_GIVEN INSTRUCTION:_
Retype the entries below word for word, leaving out the pictures.

──────── PROVIDED INFORMATION

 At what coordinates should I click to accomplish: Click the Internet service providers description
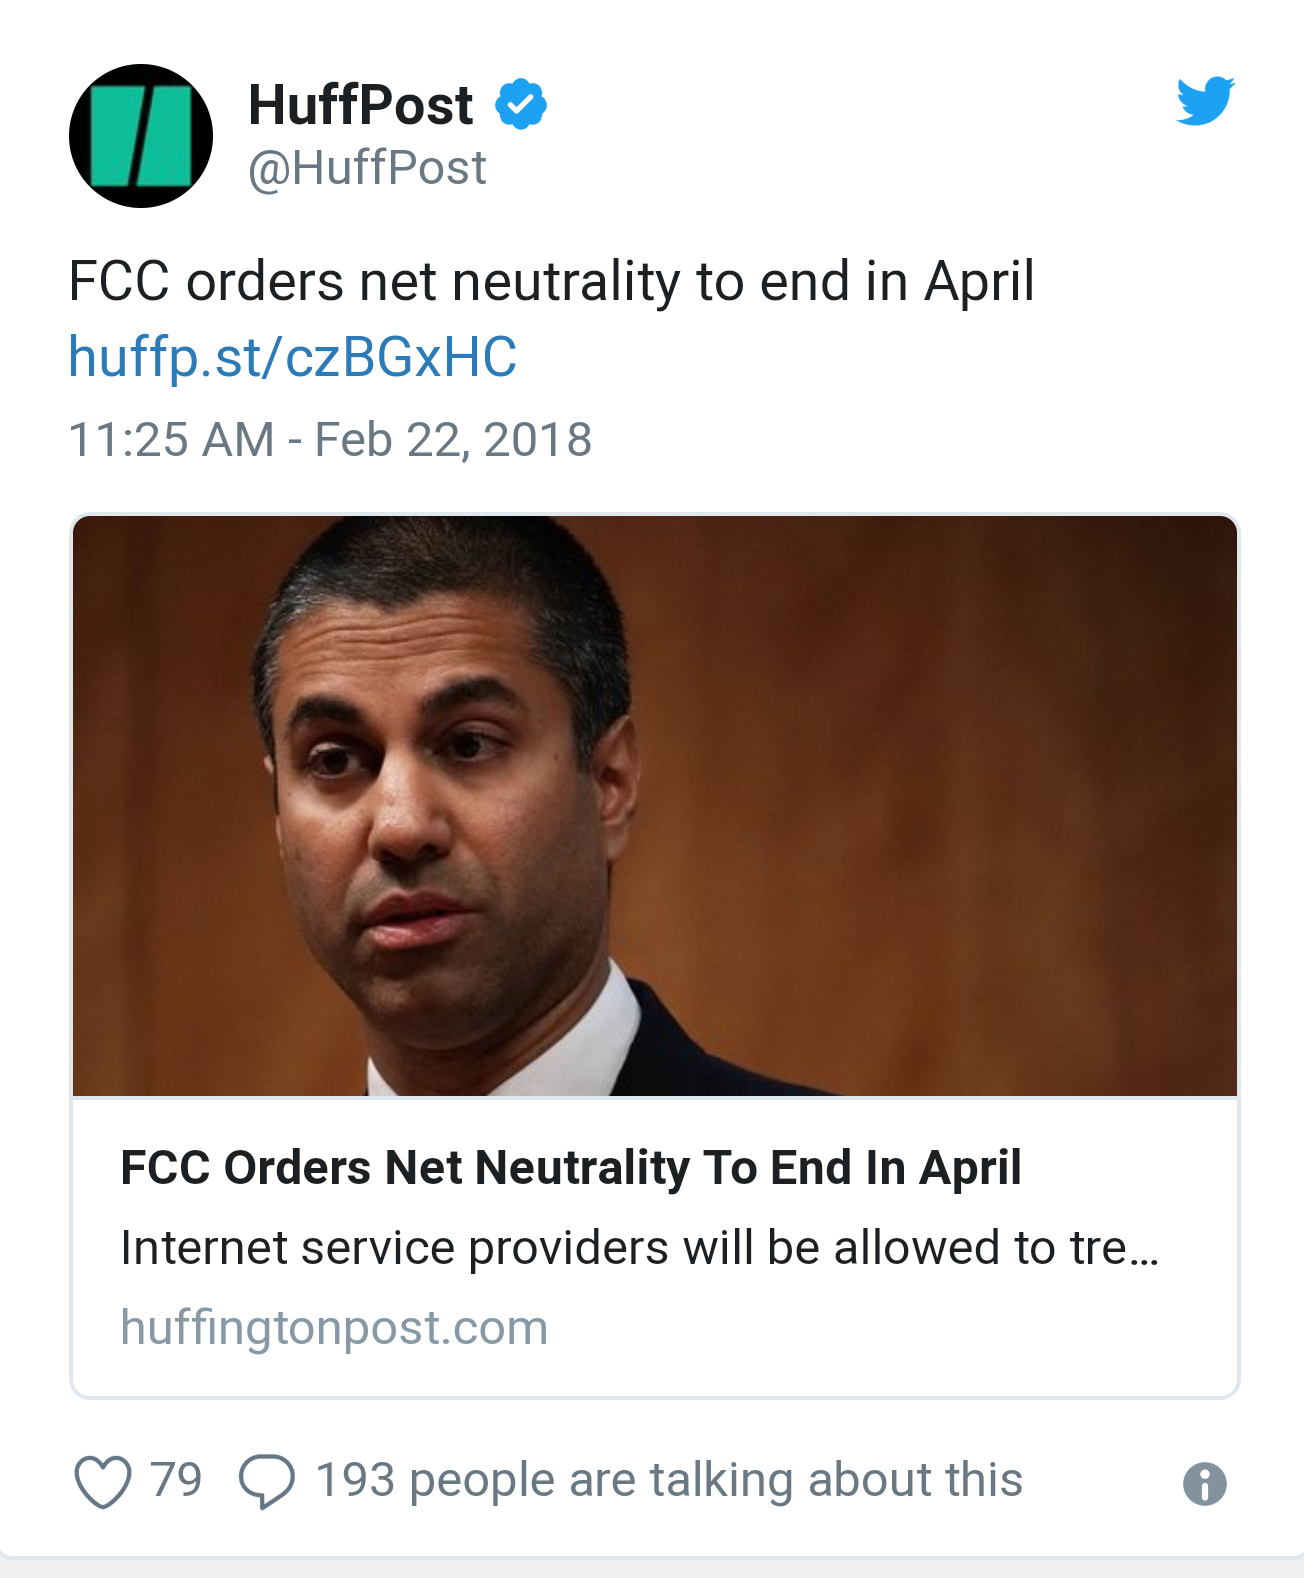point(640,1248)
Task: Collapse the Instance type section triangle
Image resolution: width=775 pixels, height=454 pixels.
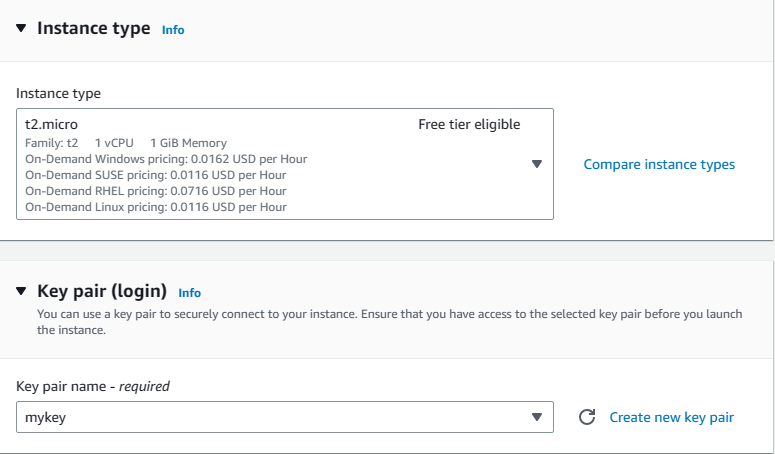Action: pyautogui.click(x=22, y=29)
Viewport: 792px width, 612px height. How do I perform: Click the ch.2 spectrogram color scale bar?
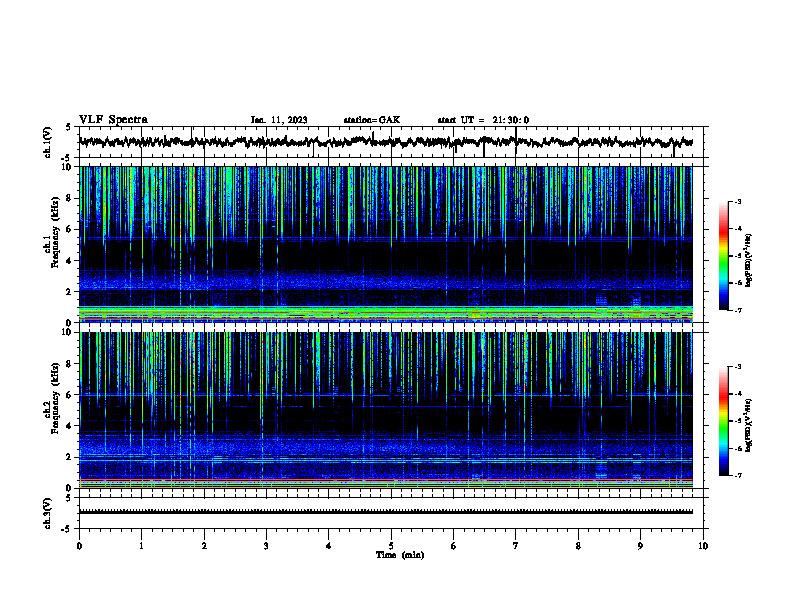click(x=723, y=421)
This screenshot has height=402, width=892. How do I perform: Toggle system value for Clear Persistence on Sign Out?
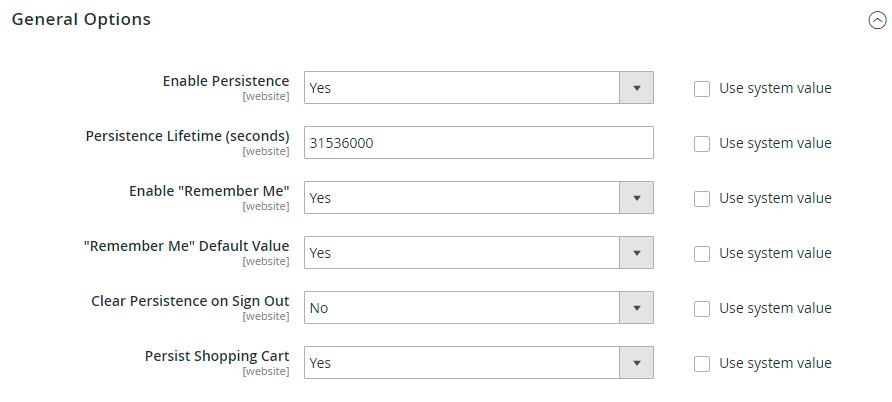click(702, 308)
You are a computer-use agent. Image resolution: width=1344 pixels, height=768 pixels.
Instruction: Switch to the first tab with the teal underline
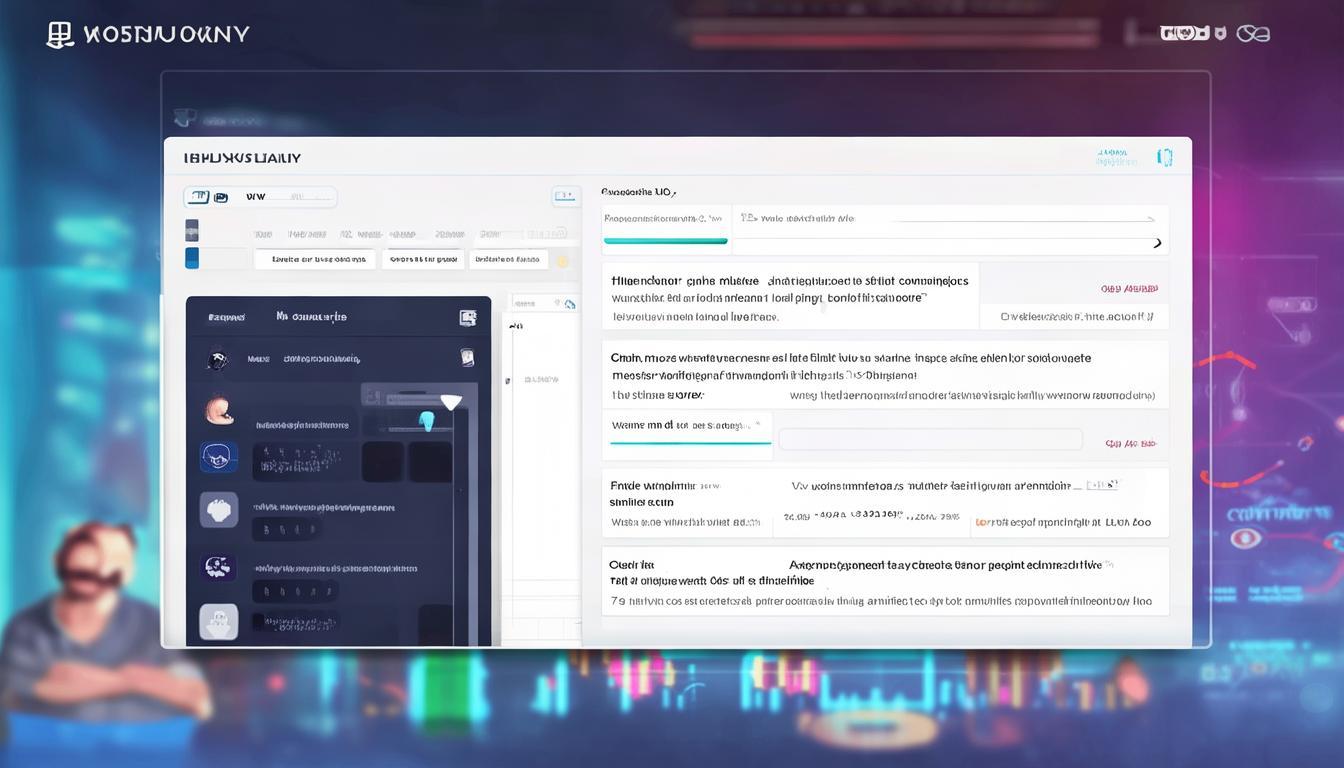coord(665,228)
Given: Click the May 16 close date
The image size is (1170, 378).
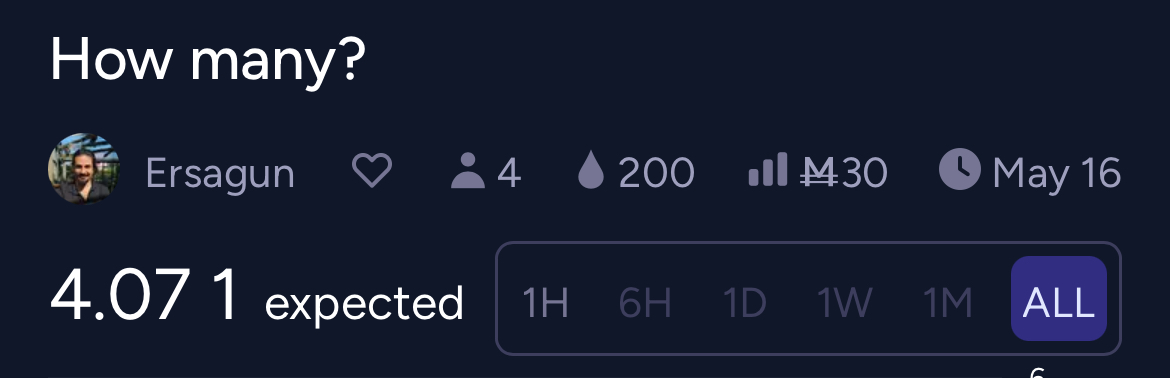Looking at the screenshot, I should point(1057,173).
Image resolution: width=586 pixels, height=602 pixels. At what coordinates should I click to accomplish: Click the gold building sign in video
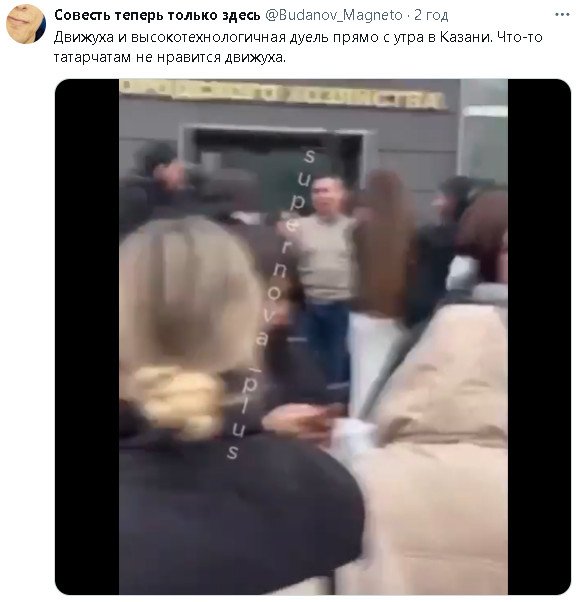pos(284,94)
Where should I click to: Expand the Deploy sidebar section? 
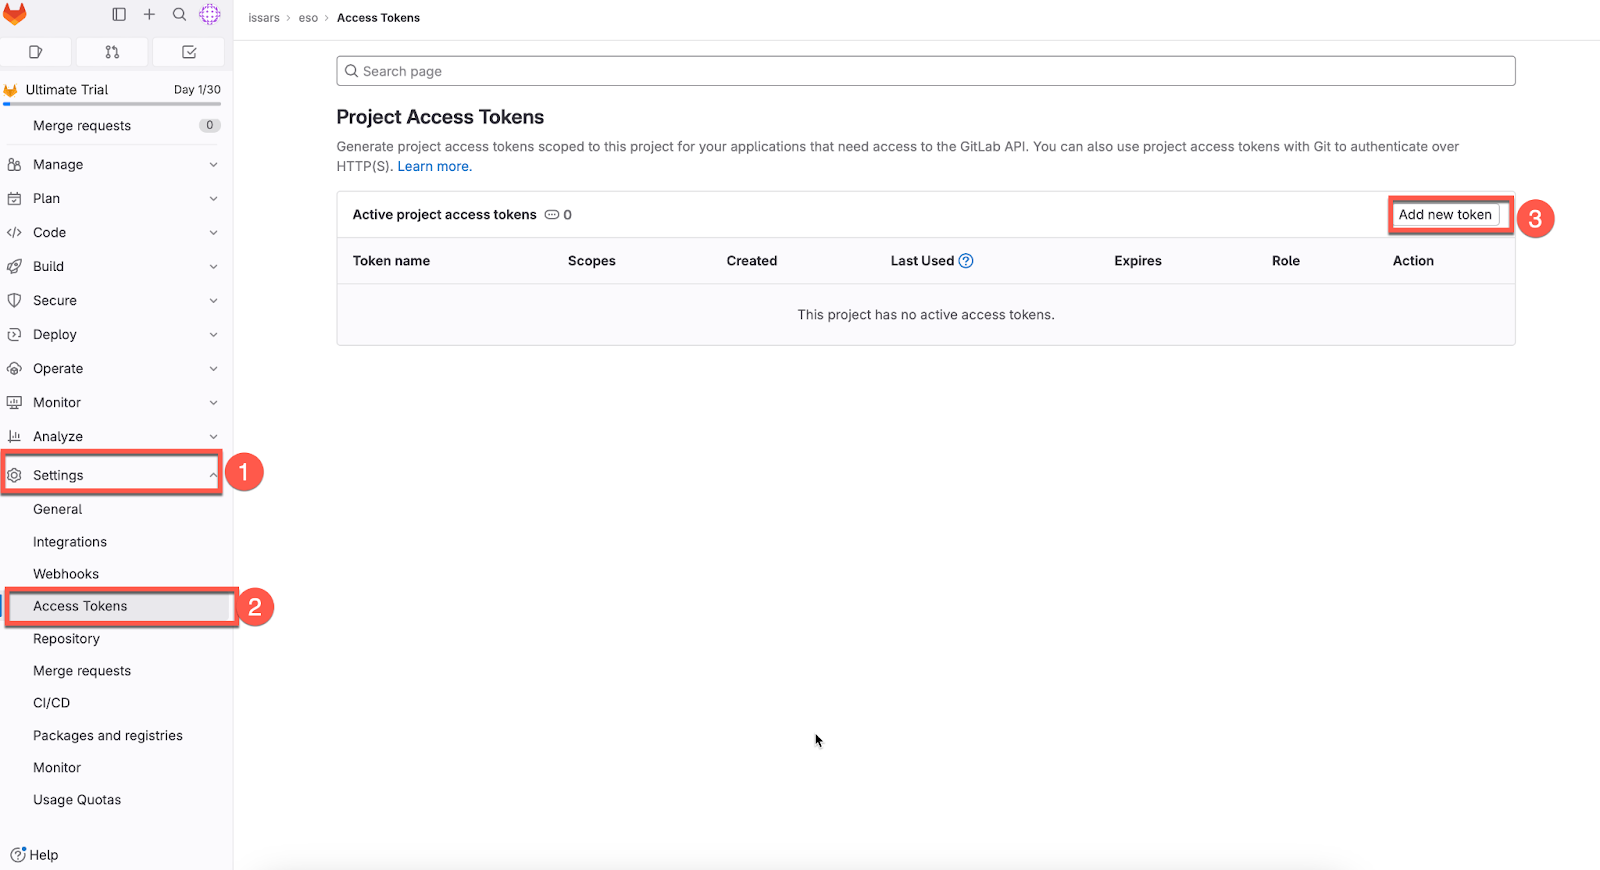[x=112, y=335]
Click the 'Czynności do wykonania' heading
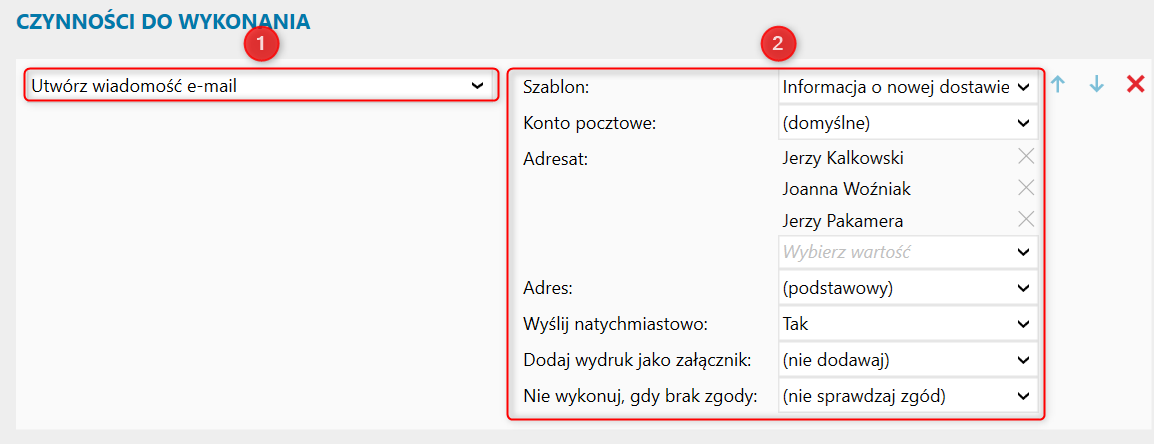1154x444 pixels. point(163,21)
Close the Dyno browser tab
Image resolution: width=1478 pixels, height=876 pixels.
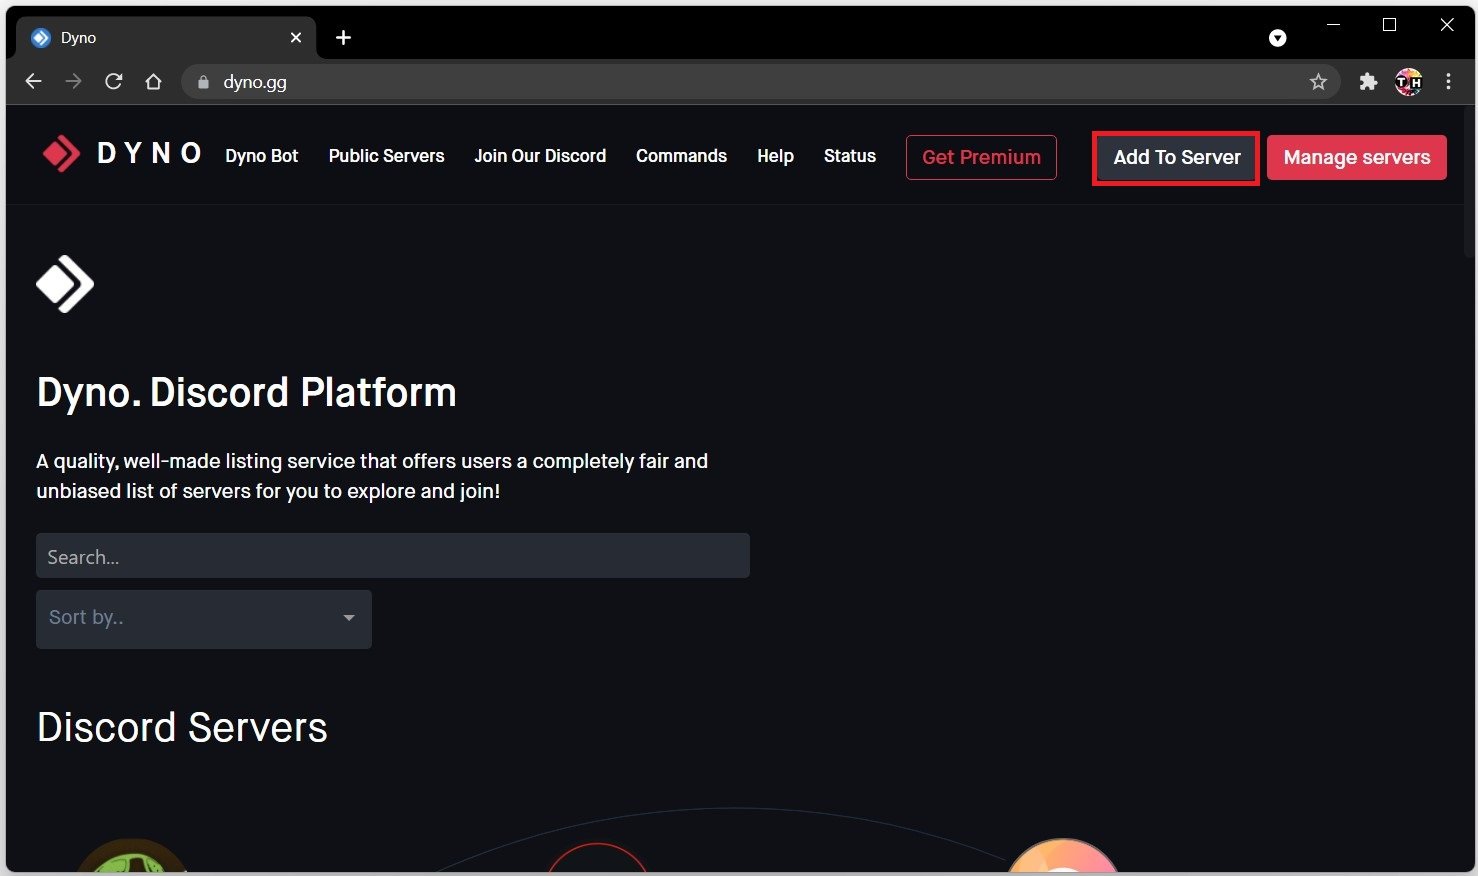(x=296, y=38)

────────────────

_RESULT BELOW:_
 At what coordinates should I click to accomplish: Click the Internet service providers description
point(640,1248)
Task: Collapse the Instance type section triangle
Image resolution: width=775 pixels, height=454 pixels.
Action: pyautogui.click(x=22, y=29)
Viewport: 792px width, 612px height. How do I perform: Click the ch.2 spectrogram color scale bar?
click(x=723, y=421)
This screenshot has height=402, width=892. How do I perform: Toggle system value for Clear Persistence on Sign Out?
click(702, 308)
You are a computer-use agent. Image resolution: width=1344 pixels, height=768 pixels.
Instruction: Switch to the first tab with the teal underline
coord(665,228)
Given: Click the May 16 close date
The image size is (1170, 378).
Looking at the screenshot, I should point(1057,173).
Image resolution: width=586 pixels, height=602 pixels. At what coordinates should I click to accomplish: Click the gold building sign in video
pos(284,94)
Where should I click to: Expand the Deploy sidebar section? 
[x=112, y=335]
Click the 'Czynności do wykonania' heading
1154x444 pixels. point(163,21)
Close the Dyno browser tab
Image resolution: width=1478 pixels, height=876 pixels.
(x=296, y=38)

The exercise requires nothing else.